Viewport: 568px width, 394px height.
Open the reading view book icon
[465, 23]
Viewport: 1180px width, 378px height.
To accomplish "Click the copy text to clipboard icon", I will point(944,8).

--*--

#### [WORK ITEM]
Restate every entry above exactly as it stands.

#### [ANSWER FOR THE TASK]
Viewport: 568px width, 394px height.
Open the reading view book icon
[465, 23]
Viewport: 1180px width, 378px height.
To accomplish "Click the copy text to clipboard icon", I will point(944,8).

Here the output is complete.